這種原子化的「貨款兩訖」能力也應用至貿易融資以外。摩根大通Kinexys Digital Assets平台上線了代幣化擔保品網路(Tokenized Collateral Network),首次實現貨幣市場基金份額代幣化所有權於區塊鏈上移轉作為擔保品。該系統讓擔保品所有權可流暢移轉,免去傳統實體資產交割的繁複。迄今該平台已支援逾三千億美元當日回購(repo)交易,透過現金與代幣化擔保品交換,提供固定收益型短期融資。
The repo market provides a compelling example of how atomic settlement reduces risk. In traditional repo transactions, there is a brief window where one party has transferred securities but not yet received cash, or vice versa. This creates settlement risk that participants must manage through margins, collateral agreements, and credit limits. Atomic settlement on a shared ledger eliminates this risk entirely. Securities and cash transfer simultaneously in an indivisible transaction. Either both sides complete or neither does.

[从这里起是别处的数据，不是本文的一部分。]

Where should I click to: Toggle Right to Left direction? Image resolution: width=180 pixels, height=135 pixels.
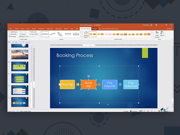pos(24,37)
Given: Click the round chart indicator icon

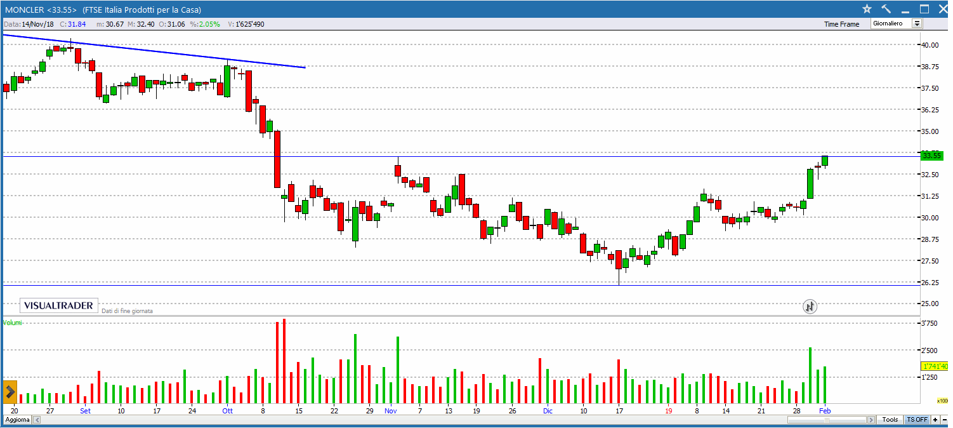Looking at the screenshot, I should (x=810, y=306).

回購市場正好體現原子型結算如何降低風險。在傳統回購交易時,一方證券轉移但尚未收到現金、或反之,於此空窗產生結算風險,需靠保證金、擔保協議與信用額度控管。共享帳本上的原子結算徹底消除此風險,證券與現金以不可分割、同時且不可逆的單一交易完成-要嘛雙方都成交,要嘛皆作廢。
Foreign exchange settlement benefits similarly. Standard Chartered completed euro-denominated cross-border transactions between Hong Kong and Singapore using Partior's global unified ledger infrastructure, becoming the first euro settlement bank to use the platform. FX settlement risk, where a bank might pay out one currency before receiving the other, represents one of the largest intraday risk exposures in financial markets. Payment-versus-payment settlement on blockchain networks can eliminate this risk.

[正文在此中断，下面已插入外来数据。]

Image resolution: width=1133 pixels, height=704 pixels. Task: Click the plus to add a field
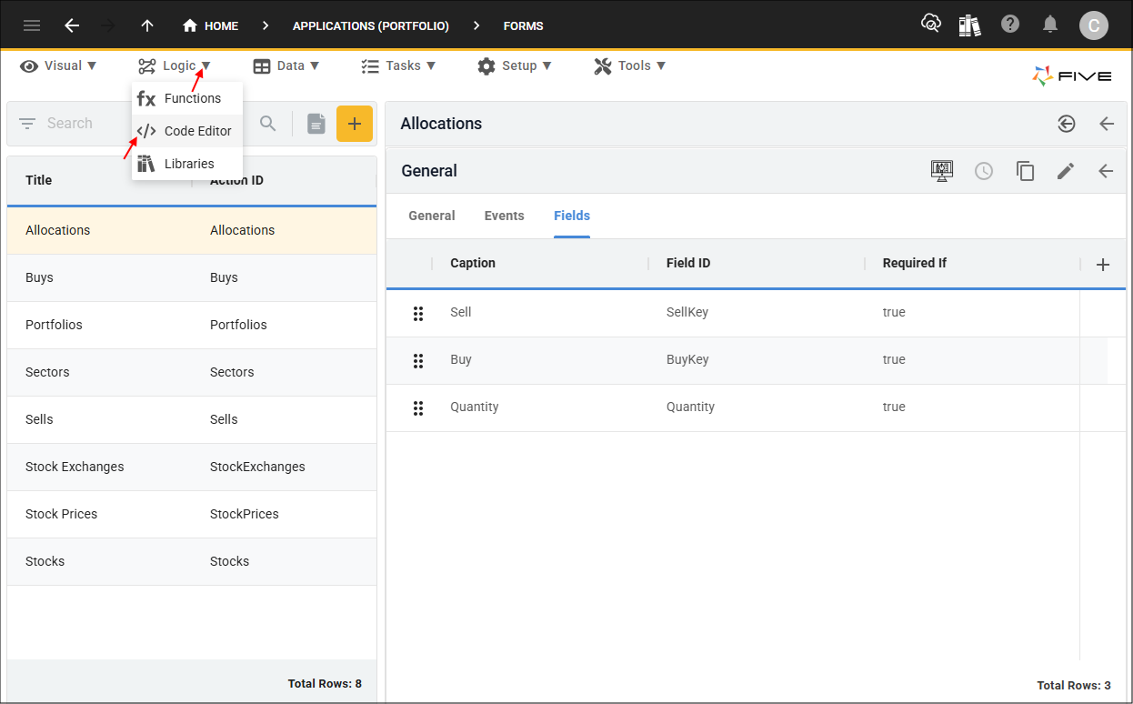pyautogui.click(x=1102, y=264)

外匯結算也有類似效益。渣打銀行利用Partior的全球統一帳本基礎設施,在香港和新加坡間完成歐元計價跨境交易,成為首家使用該平台的歐元結算銀行。外匯結算風險,即銀行支付一種貨幣前未收到另一種貨幣,是傳統金融市場最大當日風險來源之一。區塊鏈上「付款對付款」(payment-versus-payment)模式可消除此風險。
Partior is developing payment-versus-payment capabilities for FX settlement, which offers significant promise in reducing settlement risk especially for non-mainstream currencies. Other planned features include intraday FX swaps, cross-currency repos, and programmable enterprise liquidity management, all building on the atomic settlement foundation.
Partior正開發FX結算「付款對付款」功能,對降低特別是非主流貨幣的結算風險具巨大潛力。其他規劃功能還有當日外匯互換、跨幣種回購、及可程式化的企業流動性管理,所有這些皆建基於原子性結算架構。
The technical implementation varies across platforms but shares common patterns. Transactions are submitted to the network, validated according to predefined rules, executed atomically, and recorded on the shared ledger. The validation can check balances, verify signatures, ensure compliance with payment limits or regulatory requirements, and confirm that smart contract conditions are met. The ledger update happens only if all validations pass, ensuring transaction integrity.
不同平台的技術實作雖異,但皆有共通結構:交易送交網路、依預定規則驗證、原子化執行、登錄於共享帳本。驗證程序可檢查餘額、驗署、確保符合付款上限或法規,並確認智慧合約條件達標。只有所有驗證全數通過,帳本才會更新,保障交易完整性。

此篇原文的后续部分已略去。